** Opening DATA SECTION block **
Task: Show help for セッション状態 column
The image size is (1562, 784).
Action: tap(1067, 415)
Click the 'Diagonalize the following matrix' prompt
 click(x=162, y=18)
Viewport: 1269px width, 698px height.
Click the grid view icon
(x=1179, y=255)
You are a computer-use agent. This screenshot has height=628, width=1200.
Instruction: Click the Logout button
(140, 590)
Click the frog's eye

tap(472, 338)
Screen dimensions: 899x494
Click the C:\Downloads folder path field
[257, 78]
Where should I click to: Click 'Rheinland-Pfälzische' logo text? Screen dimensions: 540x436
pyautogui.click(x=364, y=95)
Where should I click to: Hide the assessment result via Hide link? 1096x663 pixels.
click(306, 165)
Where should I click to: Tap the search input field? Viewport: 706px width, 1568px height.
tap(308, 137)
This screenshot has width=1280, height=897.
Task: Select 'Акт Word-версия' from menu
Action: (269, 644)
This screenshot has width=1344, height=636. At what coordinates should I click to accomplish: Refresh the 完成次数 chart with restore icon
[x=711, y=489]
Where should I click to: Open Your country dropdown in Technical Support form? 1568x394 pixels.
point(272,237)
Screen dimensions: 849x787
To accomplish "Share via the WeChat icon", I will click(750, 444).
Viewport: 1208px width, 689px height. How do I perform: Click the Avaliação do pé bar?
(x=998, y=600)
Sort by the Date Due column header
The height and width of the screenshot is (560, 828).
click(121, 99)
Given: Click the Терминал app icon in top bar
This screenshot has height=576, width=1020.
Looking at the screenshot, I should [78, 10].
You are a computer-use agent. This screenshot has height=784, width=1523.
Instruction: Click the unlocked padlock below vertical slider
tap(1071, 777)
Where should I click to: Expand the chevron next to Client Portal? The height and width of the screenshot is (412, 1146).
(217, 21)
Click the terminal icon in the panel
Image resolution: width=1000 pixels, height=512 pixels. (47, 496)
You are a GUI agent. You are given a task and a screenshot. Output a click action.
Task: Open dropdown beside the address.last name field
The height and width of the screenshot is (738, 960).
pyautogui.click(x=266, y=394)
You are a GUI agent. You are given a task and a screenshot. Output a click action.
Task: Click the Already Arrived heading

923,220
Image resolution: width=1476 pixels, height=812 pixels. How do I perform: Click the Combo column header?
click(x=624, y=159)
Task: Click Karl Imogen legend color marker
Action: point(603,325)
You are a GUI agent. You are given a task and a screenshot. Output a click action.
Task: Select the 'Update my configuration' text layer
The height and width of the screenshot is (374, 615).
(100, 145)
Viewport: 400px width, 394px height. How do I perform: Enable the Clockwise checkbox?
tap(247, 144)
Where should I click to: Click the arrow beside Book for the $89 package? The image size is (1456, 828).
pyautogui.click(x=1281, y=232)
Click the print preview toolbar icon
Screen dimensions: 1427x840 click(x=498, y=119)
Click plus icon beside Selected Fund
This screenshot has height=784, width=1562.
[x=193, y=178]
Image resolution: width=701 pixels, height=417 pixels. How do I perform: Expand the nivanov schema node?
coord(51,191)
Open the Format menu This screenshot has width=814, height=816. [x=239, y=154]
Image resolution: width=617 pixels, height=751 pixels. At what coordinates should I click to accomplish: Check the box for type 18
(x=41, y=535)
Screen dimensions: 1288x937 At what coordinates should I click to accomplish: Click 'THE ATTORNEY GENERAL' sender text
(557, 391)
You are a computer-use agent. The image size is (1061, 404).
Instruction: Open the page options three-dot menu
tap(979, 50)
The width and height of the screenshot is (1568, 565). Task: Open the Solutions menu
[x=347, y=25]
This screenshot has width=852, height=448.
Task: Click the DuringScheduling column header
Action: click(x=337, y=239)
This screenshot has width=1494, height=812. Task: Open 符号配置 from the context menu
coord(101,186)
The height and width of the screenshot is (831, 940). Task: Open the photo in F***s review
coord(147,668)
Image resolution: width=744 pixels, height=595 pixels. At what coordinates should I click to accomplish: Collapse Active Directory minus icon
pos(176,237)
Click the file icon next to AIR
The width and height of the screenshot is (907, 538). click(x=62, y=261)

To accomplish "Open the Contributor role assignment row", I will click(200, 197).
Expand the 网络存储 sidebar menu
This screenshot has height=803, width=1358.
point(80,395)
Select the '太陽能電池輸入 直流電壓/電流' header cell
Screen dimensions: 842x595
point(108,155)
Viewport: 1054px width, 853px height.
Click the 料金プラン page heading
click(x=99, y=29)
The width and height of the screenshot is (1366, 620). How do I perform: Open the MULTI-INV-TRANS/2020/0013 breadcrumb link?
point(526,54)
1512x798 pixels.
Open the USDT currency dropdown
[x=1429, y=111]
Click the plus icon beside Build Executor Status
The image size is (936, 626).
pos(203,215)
** Closing DATA SECTION block **
**WORK ITEM**
Each entry above must be repeated word for word.

**SOLUTION BELOW**
Task: Show help for セッション状態 column
The image size is (1562, 784).
Action: tap(1067, 415)
Click the 'Diagonalize the following matrix' prompt
 click(x=162, y=18)
Viewport: 1269px width, 698px height.
Click the grid view icon
(x=1179, y=255)
You are a computer-use agent. This screenshot has height=628, width=1200.
Instruction: Click the Logout button
(140, 590)
Click the frog's eye

tap(472, 338)
Screen dimensions: 899x494
Click the C:\Downloads folder path field
[257, 78]
Where should I click to: Click 'Rheinland-Pfälzische' logo text? Screen dimensions: 540x436
pyautogui.click(x=364, y=95)
Where should I click to: Hide the assessment result via Hide link? 1096x663 pixels.
click(306, 165)
Where should I click to: Tap the search input field? Viewport: 706px width, 1568px height.
tap(308, 137)
This screenshot has width=1280, height=897.
Task: Select 'Акт Word-версия' from menu
Action: (269, 644)
This screenshot has width=1344, height=636. At what coordinates should I click to accomplish: Refresh the 完成次数 chart with restore icon
[x=711, y=489]
Where should I click to: Open Your country dropdown in Technical Support form? 1568x394 pixels.
point(272,237)
Screen dimensions: 849x787
To accomplish "Share via the WeChat icon", I will click(750, 444).
Viewport: 1208px width, 689px height. How do I perform: Click the Avaliação do pé bar?
(x=998, y=600)
Sort by the Date Due column header
The height and width of the screenshot is (560, 828).
click(121, 99)
Given: Click the Терминал app icon in top bar
This screenshot has height=576, width=1020.
Looking at the screenshot, I should [78, 10].
You are a computer-use agent. This screenshot has height=784, width=1523.
Instruction: Click the unlocked padlock below vertical slider
tap(1071, 777)
Where should I click to: Expand the chevron next to Client Portal? The height and width of the screenshot is (412, 1146).
(217, 21)
Click the terminal icon in the panel
Image resolution: width=1000 pixels, height=512 pixels. (47, 496)
You are a GUI agent. You are given a task and a screenshot. Output a click action.
Task: Open dropdown beside the address.last name field
The height and width of the screenshot is (738, 960).
pyautogui.click(x=266, y=394)
You are a GUI agent. You are given a task and a screenshot. Output a click action.
Task: Click the Already Arrived heading

923,220
Image resolution: width=1476 pixels, height=812 pixels. How do I perform: Click the Combo column header?
click(x=624, y=159)
Task: Click Karl Imogen legend color marker
Action: point(603,325)
You are a GUI agent. You are given a task and a screenshot. Output a click action.
Task: Select the 'Update my configuration' text layer
The height and width of the screenshot is (374, 615).
(100, 145)
Viewport: 400px width, 394px height. How do I perform: Enable the Clockwise checkbox?
tap(247, 144)
Where should I click to: Click the arrow beside Book for the $89 package? The image size is (1456, 828).
pyautogui.click(x=1281, y=232)
Click the print preview toolbar icon
Screen dimensions: 1427x840 click(x=498, y=119)
Click plus icon beside Selected Fund
This screenshot has height=784, width=1562.
[x=193, y=178]
Image resolution: width=701 pixels, height=417 pixels. How do I perform: Expand the nivanov schema node?
coord(51,191)
Open the Format menu This screenshot has width=814, height=816. [x=239, y=154]
Image resolution: width=617 pixels, height=751 pixels. At what coordinates should I click to accomplish: Check the box for type 18
(x=41, y=535)
Screen dimensions: 1288x937 At what coordinates should I click to accomplish: Click 'THE ATTORNEY GENERAL' sender text
(557, 391)
You are a computer-use agent. The image size is (1061, 404).
Instruction: Open the page options three-dot menu
tap(979, 50)
The width and height of the screenshot is (1568, 565). Task: Open the Solutions menu
[x=347, y=25]
This screenshot has width=852, height=448.
Task: Click the DuringScheduling column header
Action: click(x=337, y=239)
This screenshot has width=1494, height=812. Task: Open 符号配置 from the context menu
coord(101,186)
The height and width of the screenshot is (831, 940). Task: Open the photo in F***s review
coord(147,668)
Image resolution: width=744 pixels, height=595 pixels. At what coordinates should I click to accomplish: Collapse Active Directory minus icon
pos(176,237)
Click the file icon next to AIR
The width and height of the screenshot is (907, 538). click(x=62, y=261)

To accomplish "Open the Contributor role assignment row", I will click(200, 197).
Expand the 网络存储 sidebar menu
This screenshot has height=803, width=1358.
point(80,395)
Select the '太陽能電池輸入 直流電壓/電流' header cell
Screen dimensions: 842x595
point(108,155)
Viewport: 1054px width, 853px height.
Click the 料金プラン page heading
click(x=99, y=29)
The width and height of the screenshot is (1366, 620). How do I perform: Open the MULTI-INV-TRANS/2020/0013 breadcrumb link?
point(526,54)
1512x798 pixels.
Open the USDT currency dropdown
[x=1429, y=111]
Click the plus icon beside Build Executor Status
The image size is (936, 626).
pos(203,215)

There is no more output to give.